Grandeur et décadence!
Dans ce roman éblouissant comme un grand feu dévastateur, bouleversant comme une supplique, blanc et noir à la fois comme le drapeau d'une Corse entre ferveur et violence, ou peut-être bien même comme le paradis indissociable de l'enfer depuis des temps immémoriaux, celui du pêché primordial,
le sermon sur la chute de Rome revisite le thème de la chute de l'empire romain à travers mondes, mondes intérieurs ou univers créés par l'âme, pure ou impure, elle-même, qui édicte ses choix de vie.
L'action se situe en Corse, cette Corse sauvage se teinte parfois de barbarie lorsque quelque ver étranger s'immisce dans ses fruits.

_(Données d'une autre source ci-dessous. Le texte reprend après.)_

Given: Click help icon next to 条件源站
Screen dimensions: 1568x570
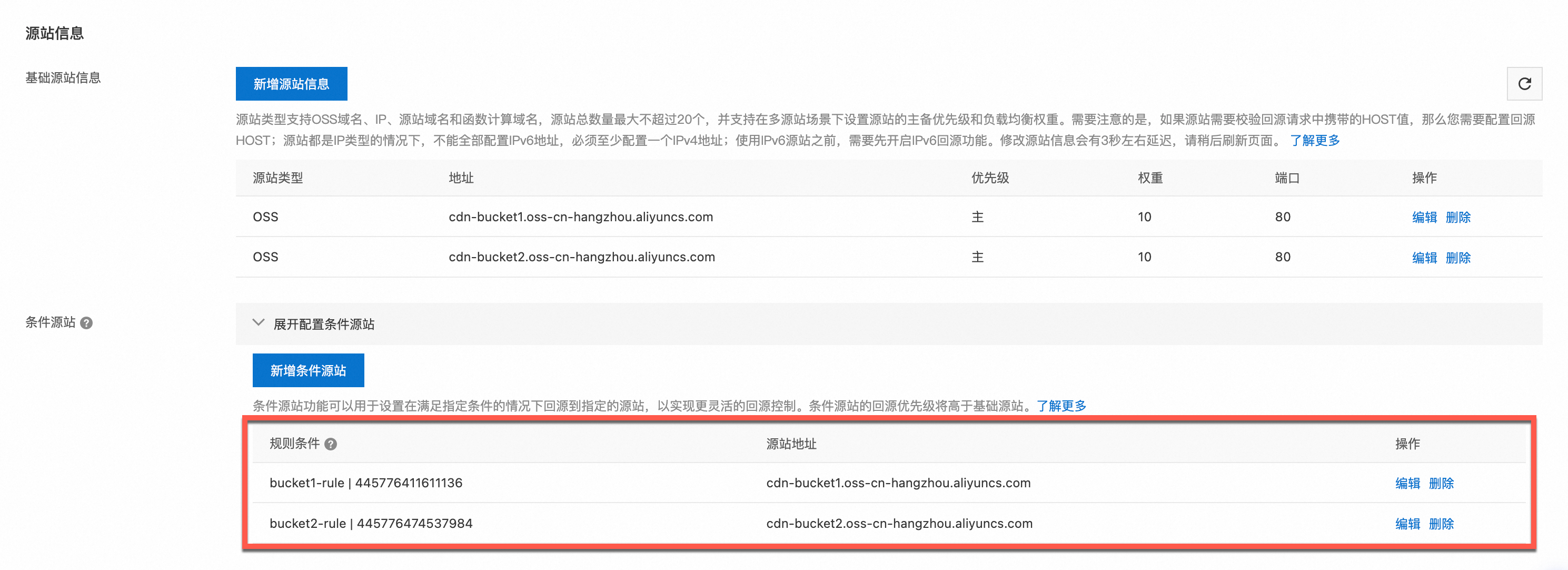Looking at the screenshot, I should 86,323.
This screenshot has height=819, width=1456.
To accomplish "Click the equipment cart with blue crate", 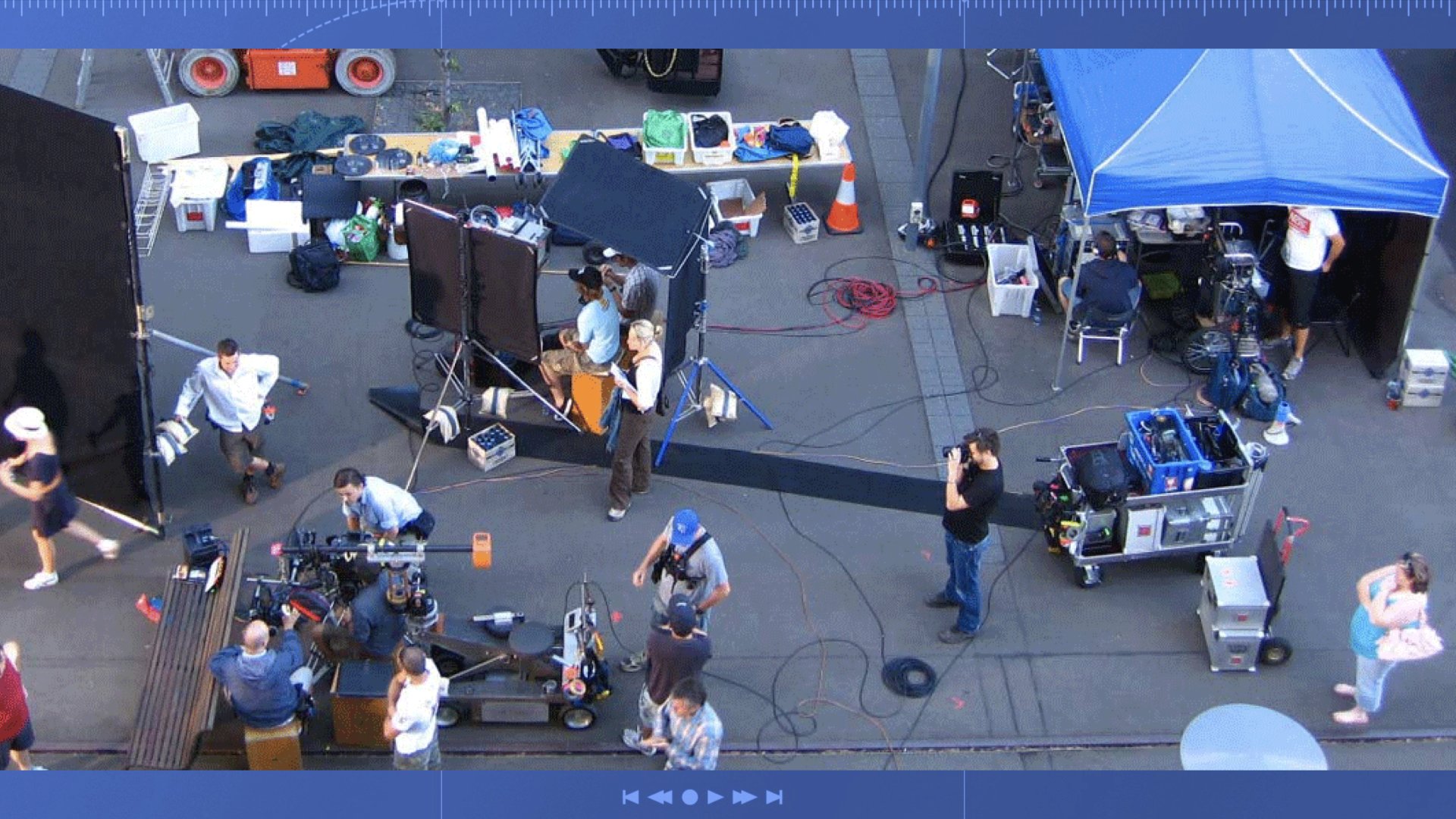I will tap(1156, 493).
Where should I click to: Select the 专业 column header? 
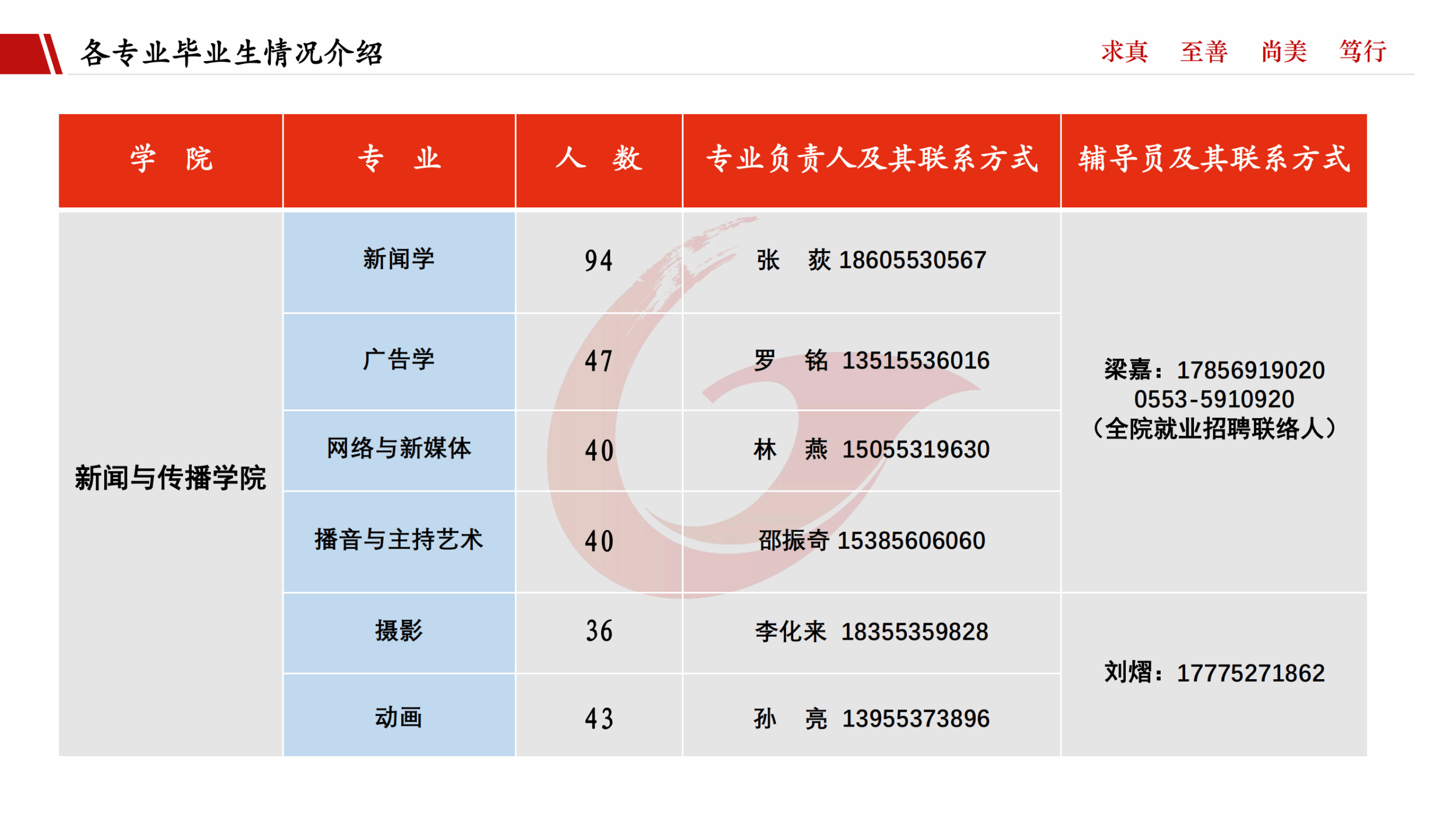[x=399, y=160]
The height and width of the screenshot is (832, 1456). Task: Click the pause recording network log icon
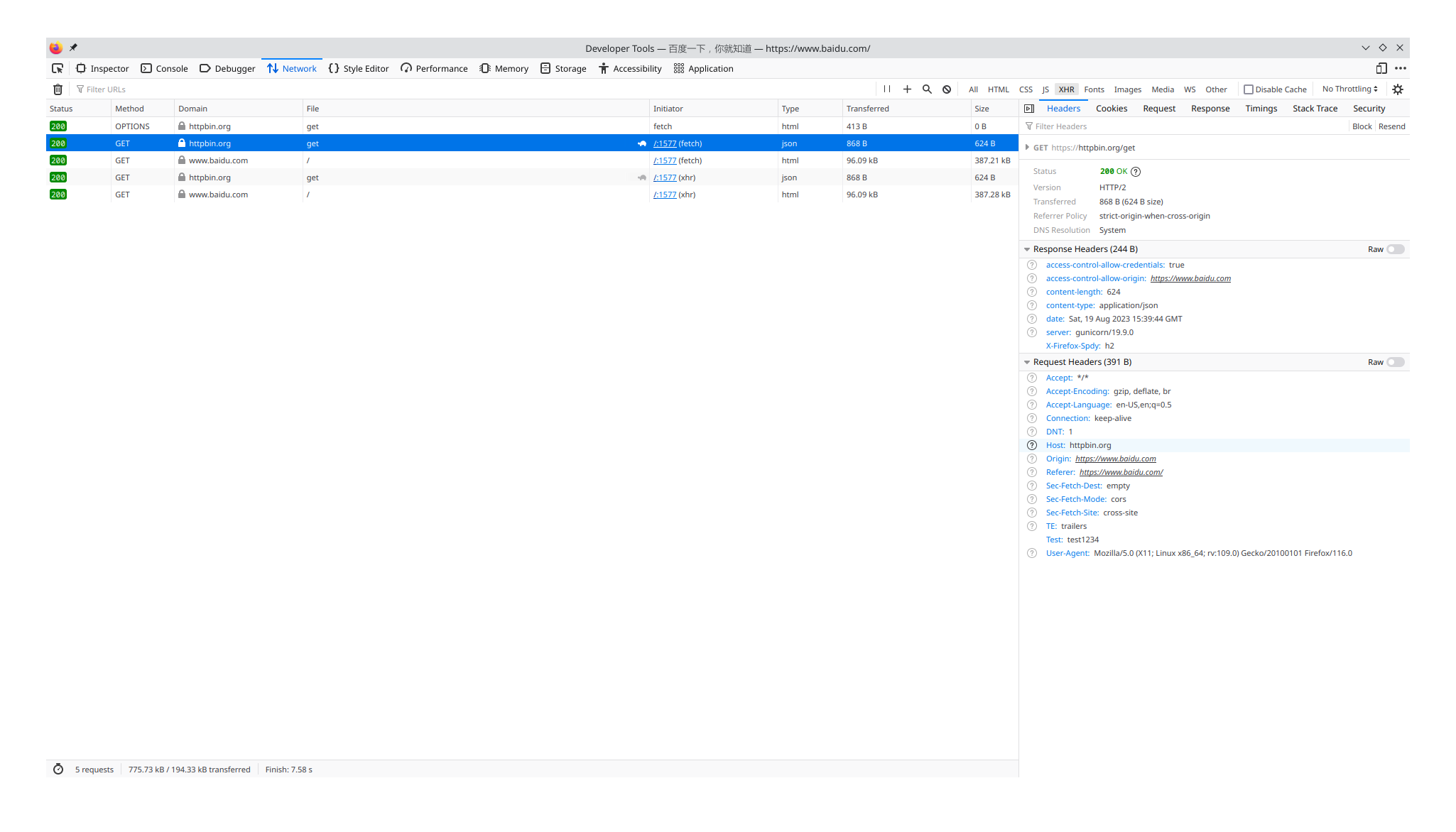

Jérôme Ferrari alterne le passé de Marcel, enfant corse d'après guerre (de 14-18), qui attrape tout,survit, guérit, épouse une jeune-fille corse de bonne famille à "la stupidité angélique" qui meurt en couches en Afrique, où il est rédacteur et dont le fils Jacques, élevé par sa soeur, épousera sa cousine, dans un parfum d'inceste; avec le présent de son petit-fils Matthieu et le monde qui gravite autour de lui, celui du bar de village corse crée avec son copain sarde Libero, ayant abandonné comme lui de brillantes études, pour vivre un bonheur quotidien; celui de bergers frustres dont la vie oscille entre alcool au comptoir et solitude dans "les vestiges des murs écroulés", comme
Virgile qui émascule lui-même ses bêtes d'une main experte avant de partager entre hommes leurs testicules grillés; celui de Pierre-Emmanuel au chant envoûtants et à la main trop baladeuse; celui des serveuses faciles à emballer. Mais ces mondes, qui s'interpénètrent, gérés par Libero, avec un pistolet préventif sous le comptoir en guise de semonce, ne forment-ils pas un empire fragile prêt à s'écrouler à tout instant?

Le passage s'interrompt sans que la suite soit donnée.